6. Baltimore (5-2). Can you imagine seven worse days for any contender than the Ravens losing to previously 1-5 Jacksonville on Monday and previously 1-5 Arizona the following Sunday? They didn't, thanks to three guys named Flacco, Boldin and Rice in a great second-half rebound against Arizona.
7. Buffalo (5-2). If you saw that game in Toronto -- I doubt many of you did, seeing that it was not competitive -- you saw a defense that totally dismantled Washington, shredding a bad offensive line and holding the visitors to 178 yards.
8. Philadelphia (3-4). I believe Arlen Specter will begin an investigation this morning into how on God's green earth the Eagles could ever have lost four games in a row.
9. Houston (5-3). No Andre Johnson against the hottest defense in the league? No problem. The Texans rolled to a 358-yard day, helped -- again -- by Arian Foster, who, by the way, is absolutely, certainly, definitely not a one-year wonder.
10. Cincinnati (5-2). The Bengals are 3-1 on the road. Andy Dalton is 5-2 as an NFL quarterback. Those are two of the most surprising things about the first half of the season. Misleading stat of the week, by the way: The Bengals win at Seattle by 22 and get outgained by 159 yards.

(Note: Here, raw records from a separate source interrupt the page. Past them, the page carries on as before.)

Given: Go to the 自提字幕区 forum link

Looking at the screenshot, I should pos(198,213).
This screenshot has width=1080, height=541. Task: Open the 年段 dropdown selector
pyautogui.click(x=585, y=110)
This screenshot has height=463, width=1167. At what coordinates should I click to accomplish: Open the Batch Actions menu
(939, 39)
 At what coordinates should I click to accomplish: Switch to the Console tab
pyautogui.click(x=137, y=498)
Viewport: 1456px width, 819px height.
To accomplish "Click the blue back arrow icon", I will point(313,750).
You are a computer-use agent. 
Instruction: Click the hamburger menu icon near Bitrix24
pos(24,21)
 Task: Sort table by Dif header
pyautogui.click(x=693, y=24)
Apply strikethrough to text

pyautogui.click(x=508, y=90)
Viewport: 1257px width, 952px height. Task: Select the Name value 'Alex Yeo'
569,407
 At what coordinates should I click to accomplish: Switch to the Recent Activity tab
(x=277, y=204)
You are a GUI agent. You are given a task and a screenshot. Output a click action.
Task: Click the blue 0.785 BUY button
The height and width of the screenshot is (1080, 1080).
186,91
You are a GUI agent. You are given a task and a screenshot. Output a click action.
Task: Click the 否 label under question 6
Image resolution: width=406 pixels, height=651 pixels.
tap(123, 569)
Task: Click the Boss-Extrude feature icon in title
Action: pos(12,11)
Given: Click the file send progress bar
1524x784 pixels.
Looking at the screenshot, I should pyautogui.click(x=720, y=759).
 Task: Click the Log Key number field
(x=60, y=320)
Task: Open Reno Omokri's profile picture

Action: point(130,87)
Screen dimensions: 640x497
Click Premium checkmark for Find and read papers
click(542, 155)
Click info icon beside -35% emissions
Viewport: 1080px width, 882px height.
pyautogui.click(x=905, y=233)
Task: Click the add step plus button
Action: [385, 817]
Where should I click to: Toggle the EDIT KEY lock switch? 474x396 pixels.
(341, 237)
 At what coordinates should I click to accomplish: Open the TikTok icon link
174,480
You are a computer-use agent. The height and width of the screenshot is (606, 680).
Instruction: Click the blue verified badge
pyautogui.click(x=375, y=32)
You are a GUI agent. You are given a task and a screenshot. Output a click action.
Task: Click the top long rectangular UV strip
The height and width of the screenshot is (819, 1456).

11. New York Jets (4-3). Darrelle Revis allowed as many completions on his bye weekend as he allows in every other week. Almost.
12. San Diego (4-2). Doesn't it seem like San Diego should be better than a plus-five point differential?
13. New Orleans (5-3). Saints hadn't been shut out in the first half of a game for nearly 50 months until Sunday, at St. Louis. If you watched it, it wasn't a fluke. The Rams manhandled the Saints' offensive line.
14. Atlanta (4-3). Before you Bucs fans write in with pitchforks at the ready, I do understand that Tampa Bay beat both the Saints and Falcons. What can I say? Other than I saw the San Francisco and Chicago games.
15. (tie) New York Giants (5-2). All who had the Giants as a bottom-10 rushing team in terms of efficiency (3.2 per rush) and had Victor Cruz as the team's big deep-threat receiver halfway through the season, raise your hands ... Neither did I.
15. (tie) Chicago (4-3). Thank you, all 1,469 of you who wrote, tweeted, emailed, Pony-Expressed, Facebooked that I forgot the Bears in my Fine Fifteen last week -- which happened. My bad. I love having virtual watchdogs.
|10-31-2011, 12:07 PM||#2|
Join Date: Jan 2009
Member Number: 11678
Thanked 67 Times in 47 Posts
Re: The Steelers are going to be very tough to beat ... - (from MMQ Peter King)
Thanks to Flacco? Until the dumb ass figured out that all he had to do was keep throwing in Boldins direction and he would be fine, he was looking like Tebow. If the Cards wouldve stopped holding bolding, Flacco would not have had 3 pass interfence calls to work with.
Flacco in the end is STILL Flacco.
Atleast GB didnt win and it spared us more commentary on the great aaron rogers this week.